Établir un bilan CO2 consiste à calculer les émissions sur la totalité d'un cycle de vie. Ni le nucléaire ni les énergies renouvelables n'ont un bilan nul, tout simplement parce que l'extraction et le transport des matières premières nécessitent de l'énergie.

Par ailleurs, les énergies renouvelables créent davantage d'emplois que le nucléaire. En Allemagne, par exemple, 382 000 emplois directs - sans parler des autres - leur sont liés.

Dans la filière électronucléaire française, même si j'ai l'impression que les chiffres ne sont plus très clairs ces derniers mois, une étude de PricewaterhouseCoopers fait état de 125 000 emplois directs, sans compter les emplois indirects et les emplois induits.

L'ordre de grandeur est donc bien inférieur. Au total, on emploie huit fois moins de personnes en France dans le nucléaire qu'en Allemagne dans les énergies renouvelables.

Je ne suis pas capable de vous dire si nous avons perdu entièrement la filière industrielle du panneau solaire. Je sais qu'il reste quelques producteurs français, même si la Chine est aujourd'hui un producteur important. Mais à supposer même que tous les panneaux solaires soient fabriqués à l'étranger, les besoins liés à l'installation, qui ne sont pas délocalisables, sont ceux qui réclament la plus grande qualité de main-d'oeuvre.

De toute façon, le secteur des énergies renouvelables et de l'efficacité énergétique - si tant est qu'on puisse parler d'un seul secteur - crée aujourd'hui davantage d'emplois que le nucléaire pour un kilowattheure produit.

Quant au chauffage électrique, il provoque dans tous les cas une augmentation de la pointe.

Évidemment, la priorité est d'isoler correctement l'habitat : c'est la façon la plus efficace de lutter contre le gaspillage d'électricité. Mais l'installation de chauffages électriques, notamment dans 60 % des bâtiments neufs, est une catastrophe parce que ces chauffages augmentent la pointe.

Le parc nucléaire français est dimensionné pour faire face à la pointe maximale sur dix ans. Autrement dit, on produit trop d'électricité pendant toute l'année, sauf peut-être le 10 février dernier, où la production n'a pas été suffisante.

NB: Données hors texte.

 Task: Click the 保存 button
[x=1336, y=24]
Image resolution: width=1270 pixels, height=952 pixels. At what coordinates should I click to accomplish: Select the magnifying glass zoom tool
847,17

Ce système s'autodétruit : alors que nous exportons en permanence une électricité dont l'Europe a peu besoin, nous aurons toujours besoin d'importer parce que l'installation de nouveaux chauffages électriques augmente sans cesse la pointe. Or, tout ce qui augmente la pointe est dommageable pour le prix de l'électricité comme pour la sûreté.

Enfin, monsieur le rapporteur, vous m'avez demandé à quels organismes nous sommes associés.

Aujourd'hui, à ma connaissance, la seule structure institutionnelle dont Greenpeace soit membre dans le domaine de l'énergie est le Haut comité pour la transparence et l'information sur la sécurité nucléaire, le HCTISN, dont les attributions concernent davantage la sûreté que la politique de l'énergie de façon générale.

Dans le cadre de ce Haut comité, nous préparons un rapport sur la participation du public aux processus de décision en matière nucléaire. Nous constatons notamment un manque de participation du public à l'échelle sectorielle, c'est-à-dire au-dessus du projet. Autrement dit, si la participation du public est plutôt satisfaisante au niveau du projet, elle est très faible au niveau de la mise en place de la réglementation.

Par exemple, le comité chargé de la programmation pluriannuelle des investissements, la PPI, est composé seulement d'industriels et de quelques associations, dont Greenpeace ne fait pas partie. Dans notre rapport, nous demandons que les comités de ce type soient plus largement ouverts aux associations.

Nous voulons aussi qu'on y fasse entrer d'autres experts que des techniciens, comme des sociologues, des politologues ou des économistes. En matière nucléaire, en effet, les enjeux ne sont pas seulement techniques. La question se pose aussi de l'acceptation du risque. Il est donc important que des sociologues, par exemple, puissent aussi être consultés.

Comme vous pouvez le constater, Greenpeace est assez peu associée à ce type de réflexions.